Governor Walker signs series of bills aimed at curbing opiate abuse

MADISON — Gov. Scott Walker has signed a package of bills aimed at curbing opiate abuse.


The governor signed the bills during visits Thursday, March 17th to hospitals and medical centers around the state.

The package includes measures that would increase funding for treatment programs; criminalize the use of masking agents in drug tests; require health care providers to consult a database of prescription drug users before dispensing a monitored drug; allow regulatory boards to develop guidelines for prescribing drugs; and require state certification for pain clinics.

The eight pieces of legislation signed into law are as follows:

Assembly Bill 364 requires physicians to report prescriptions within 24 hours to Wisconsin’s Prescription Drug Monitoring Program (PDMP), which will help prevent improper access to potentially deadly drugs.

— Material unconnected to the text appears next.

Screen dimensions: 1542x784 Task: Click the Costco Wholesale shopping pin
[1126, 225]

Assembly Bill 365 strengthens the collaboration between doctors and law enforcement by allowing law enforcement to notify prescribing doctors through the PDMP that opioids prescribed by those doctors were stolen or resulted in an overdose or abuse.

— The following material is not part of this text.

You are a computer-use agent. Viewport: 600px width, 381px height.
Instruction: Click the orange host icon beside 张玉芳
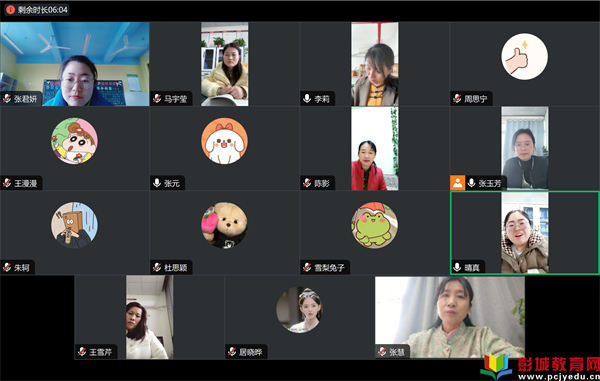[x=458, y=183]
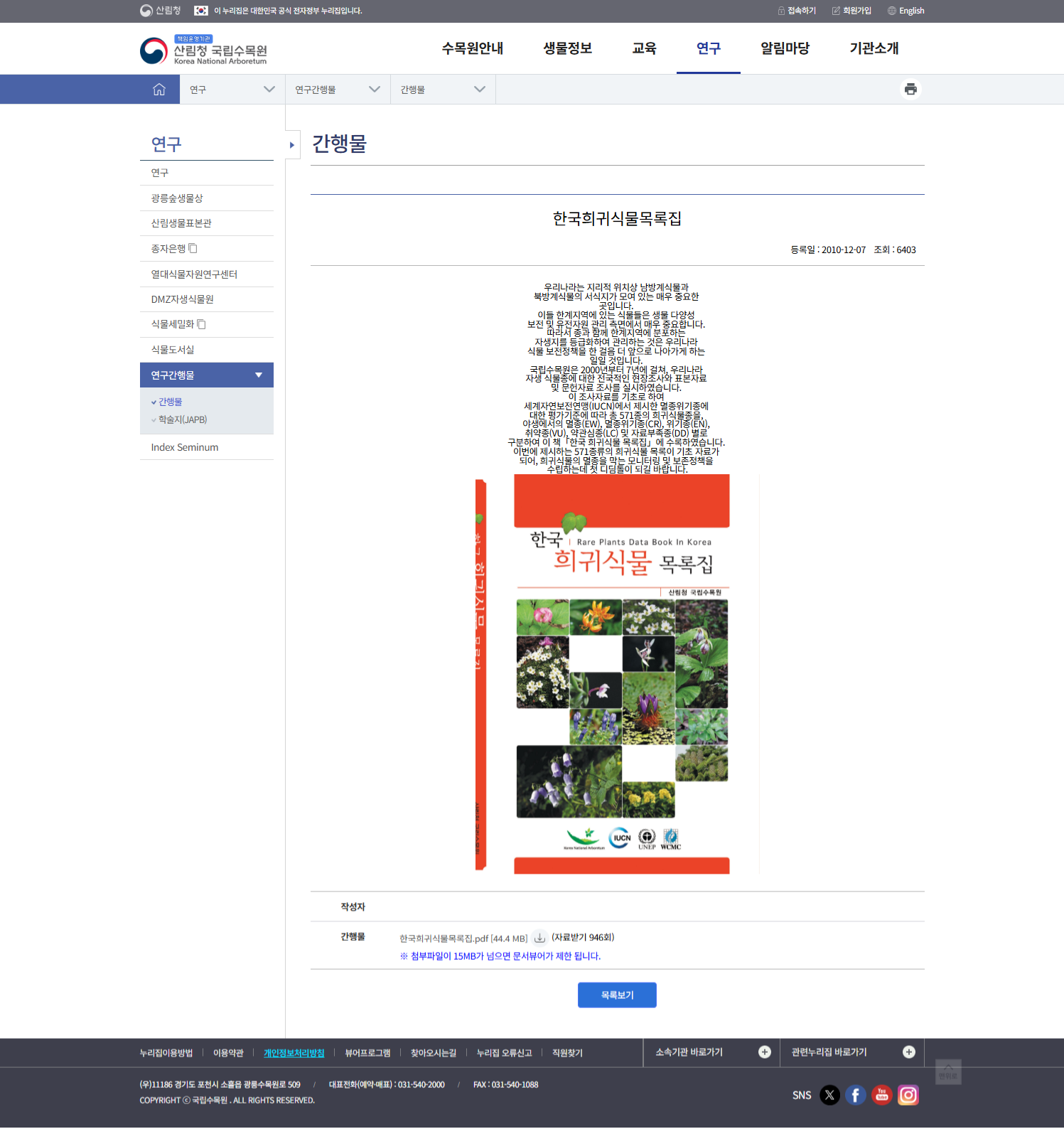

Assembly Bill 366 provides additional oversight by the Department of Health Services and will ensure proper guidelines are in place and strictly followed at certain pain management clinics.

Assembly Bill 367 allows the Department of Health Services to collect data from methadone clinics and requires an annual report to ensure there is a full assessment of the clinics’ effectiveness in helping addicts stay sober.

Assembly Bill 658 criminalizes the use, possession, manufacture, distribution, and advertisement of substances and devices that interfere with a lawfully administered drug test.

Assembly Bill 659 streamlines Wisconsin’s regulations on opioid treatment programs to give more people access to treatment services.

Assembly Bill 660 gives some boards, such as the Medical Examining Board, the ability to issue prescribing guidelines for controlled substances.

Assembly Bill 766 strengthens the Prescription Drug Monitoring Program (PDMP) by requiring an annual review of its effectiveness.

Rep. John Nygren, a Marinette Republican, is pushing the package as part of a series of reforms to combat heroin and opiate abuse. His daughter, Cassie, has struggled with a heroin addiction for the last several years.

Attorney General Brad Schimel issued this statement on the signing of these bills:

“Those of us in law enforcement have been fighting the battle against prescription painkiller and heroin abuse on the front lines for years, but we cannot do it alone. The Heroin Opioid Prevention and Education (H.O.P.E.) bills Representative Nygren authored that are being signed into law today by Governor Walker will make a substantial difference and prevent additional parents from burying their kids. Bill signing locations at hospitals ranging from Marinette to Wausau to Eau Claire to Oconomowoc demonstrate this problem is not confined to urban, rural, or suburban communities. Prescription painkiller and heroin abuse has no socio-economic, racial, or gender boundaries.”

I thank Governor Walker, Representative Nygren, and the bipartisan group of State Legislators for turning these bills into law. I also extend my appreciation to those in the medical community who have been advocates for this legislation, many of whom are the same medical professionals that have partnered with my office on the Dose of Reality campaign to end prescription painkiller abuse in Wisconsin. I am proud to stand alongside Governor Walker and Representative Nygren today at the bill signing in Oconomowoc, one of hundreds of Wisconsin communities that has unfortunately felt the pain of this epidemic.”